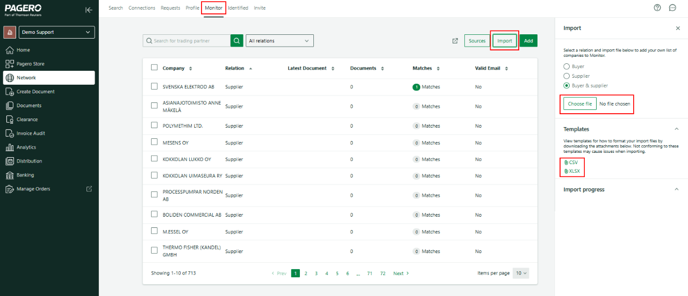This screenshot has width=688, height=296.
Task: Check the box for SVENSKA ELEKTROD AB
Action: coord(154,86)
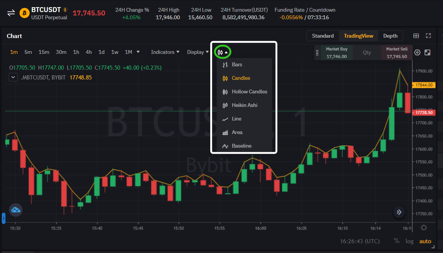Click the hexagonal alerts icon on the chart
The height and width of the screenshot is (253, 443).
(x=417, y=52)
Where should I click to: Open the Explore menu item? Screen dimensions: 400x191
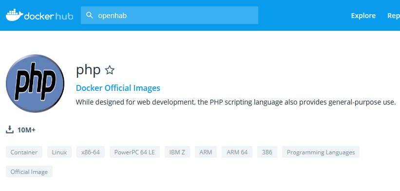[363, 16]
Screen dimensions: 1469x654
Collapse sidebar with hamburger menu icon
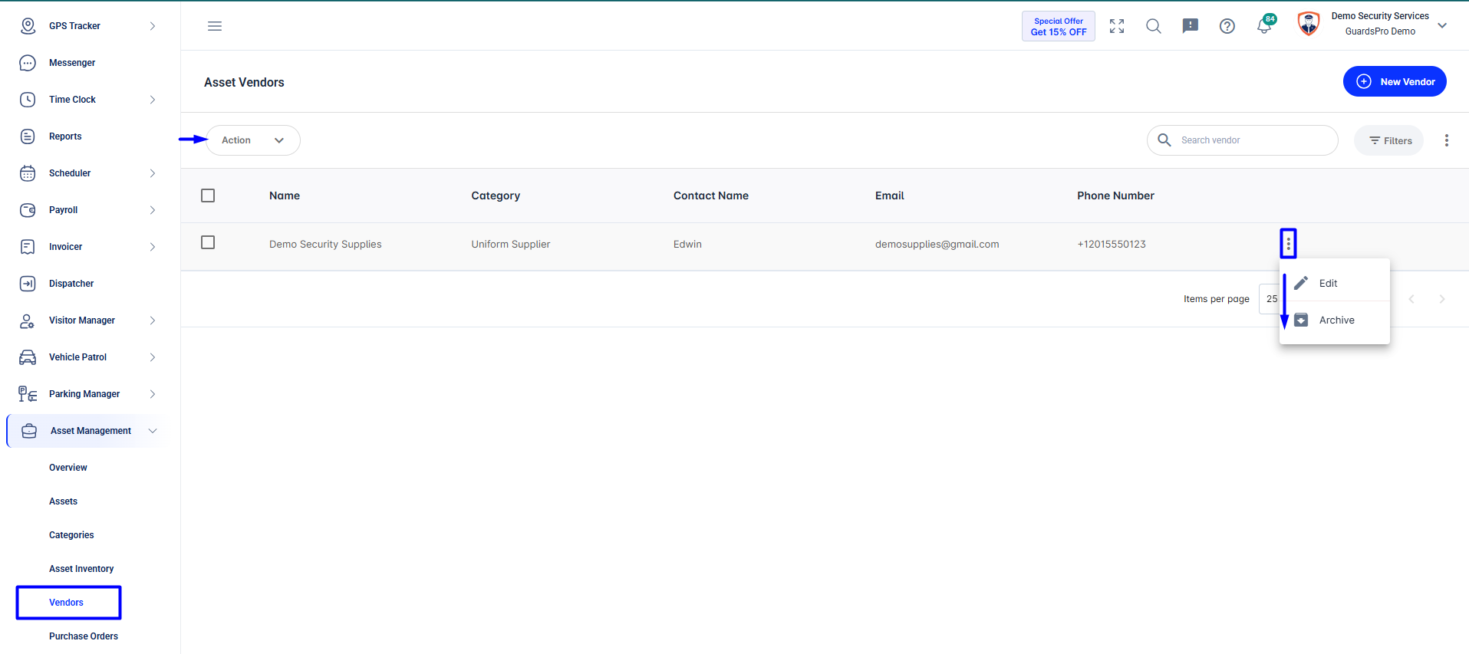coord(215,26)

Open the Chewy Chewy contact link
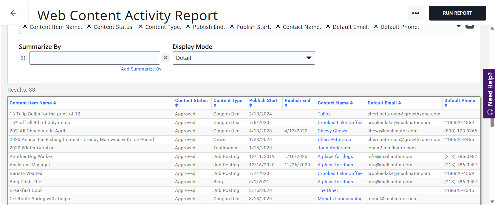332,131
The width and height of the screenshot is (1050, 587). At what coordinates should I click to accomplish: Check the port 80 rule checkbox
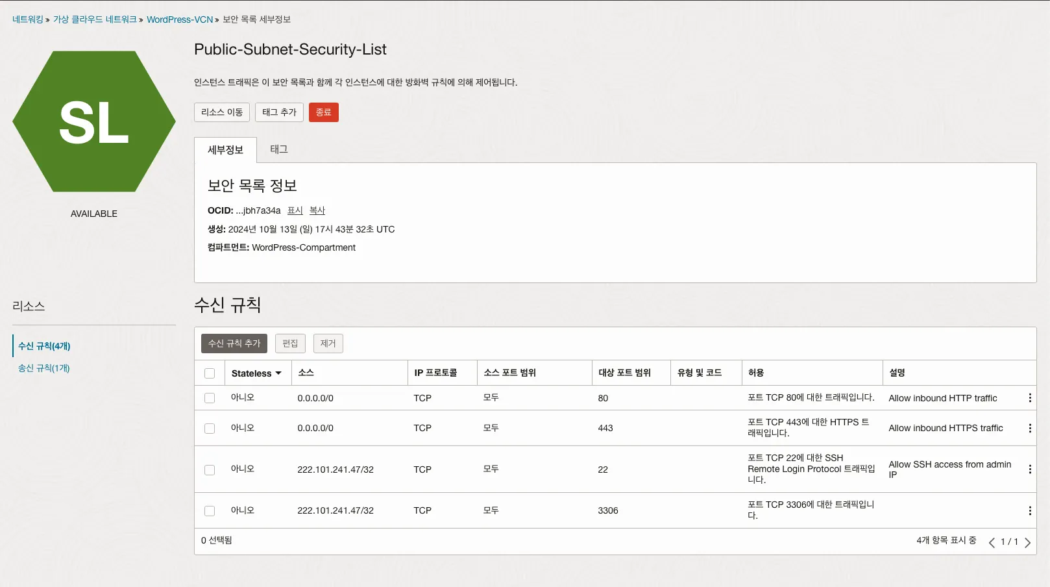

• [Your goal]: Do not include pictures. Copy only the lines running from the line with "Open the Chewy Chewy contact link" through the last line of the records, exactly as they appear.

• [Solution]:
Open the Chewy Chewy contact link
332,131
The width and height of the screenshot is (1050, 587). At what coordinates should I click to accomplish: Check the port 80 rule checkbox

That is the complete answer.